- Born: Leicestershire
- Occupation: Graphic Designer
- Writing career
- Genres: Fantasy, Science Fiction
- Notable work: Central Station
- Website: secretarcticbase.com

= Sarah Anne Langton =

British artist and graphic designer

Sarah Anne Langton is a British artist and graphic designer specialising in science fiction and fantasy illustration. She won the 2016 BSFA Award for Best Artwork for her cover of Central Station by Lavie Tidhar, and is a three-times British Fantasy Award nominee for Best Artist.

Langton created the "Pickwick the Dodo" logo for the Hodderscape list of Hodder & Stoughton, and illustrated the 12pp comics New Swabia by Lavie Tidhar (in Outside, Topics Press 2017).

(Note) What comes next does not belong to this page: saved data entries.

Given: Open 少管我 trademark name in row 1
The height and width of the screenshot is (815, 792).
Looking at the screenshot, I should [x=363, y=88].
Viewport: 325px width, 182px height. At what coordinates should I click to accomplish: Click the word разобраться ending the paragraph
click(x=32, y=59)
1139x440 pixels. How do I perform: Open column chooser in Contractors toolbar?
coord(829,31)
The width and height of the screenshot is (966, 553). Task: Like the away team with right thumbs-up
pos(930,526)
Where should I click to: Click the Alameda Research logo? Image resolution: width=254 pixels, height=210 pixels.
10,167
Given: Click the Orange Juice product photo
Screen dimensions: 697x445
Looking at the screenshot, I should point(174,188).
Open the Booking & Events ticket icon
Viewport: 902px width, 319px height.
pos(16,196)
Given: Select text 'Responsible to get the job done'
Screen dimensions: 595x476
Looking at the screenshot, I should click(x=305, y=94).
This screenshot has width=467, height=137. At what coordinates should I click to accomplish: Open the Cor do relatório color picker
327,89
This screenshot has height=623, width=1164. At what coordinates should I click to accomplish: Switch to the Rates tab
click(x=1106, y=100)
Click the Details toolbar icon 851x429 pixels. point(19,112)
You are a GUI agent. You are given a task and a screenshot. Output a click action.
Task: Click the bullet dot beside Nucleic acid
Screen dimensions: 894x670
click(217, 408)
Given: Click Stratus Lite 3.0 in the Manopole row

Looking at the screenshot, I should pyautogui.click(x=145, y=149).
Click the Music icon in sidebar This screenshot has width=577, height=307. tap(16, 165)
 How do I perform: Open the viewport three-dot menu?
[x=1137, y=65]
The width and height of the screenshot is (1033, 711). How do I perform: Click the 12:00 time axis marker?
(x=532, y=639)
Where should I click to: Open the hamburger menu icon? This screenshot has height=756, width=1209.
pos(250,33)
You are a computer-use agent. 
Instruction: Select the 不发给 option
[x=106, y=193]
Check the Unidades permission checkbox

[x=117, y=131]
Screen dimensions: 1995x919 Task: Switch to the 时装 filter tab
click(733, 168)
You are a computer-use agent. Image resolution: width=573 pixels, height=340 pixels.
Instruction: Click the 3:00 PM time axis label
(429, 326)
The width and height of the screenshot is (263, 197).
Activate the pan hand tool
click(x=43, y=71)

She was a Guest of Honour at the 2017 Bristolcon, an annual SF convention in Bristol.

She is currently contributing graphics for the upcoming Floor 13: Deep State

==Awards==

- 2018 BSFA Award Best Artwork nominee, for Unholy Land by Lavie Tidhar.
- 2017 Chesley Awards Best Cover Illustration - Paperback or E-book category nominee, for Central Station.
- 2017 British Fantasy Award Best Artist nominee.
- 2016 BSFA Award Best Artwork winner, for Central Station.
- 2016 British Fantasy Award Best Artist nominee.
- 2015 BSFA Award Best Artwork nominee, for Jews vs Zombies edited by Lavie Tidhar and Rebecca Levene.
- 2015 British Fantasy Award Best Artist nominee.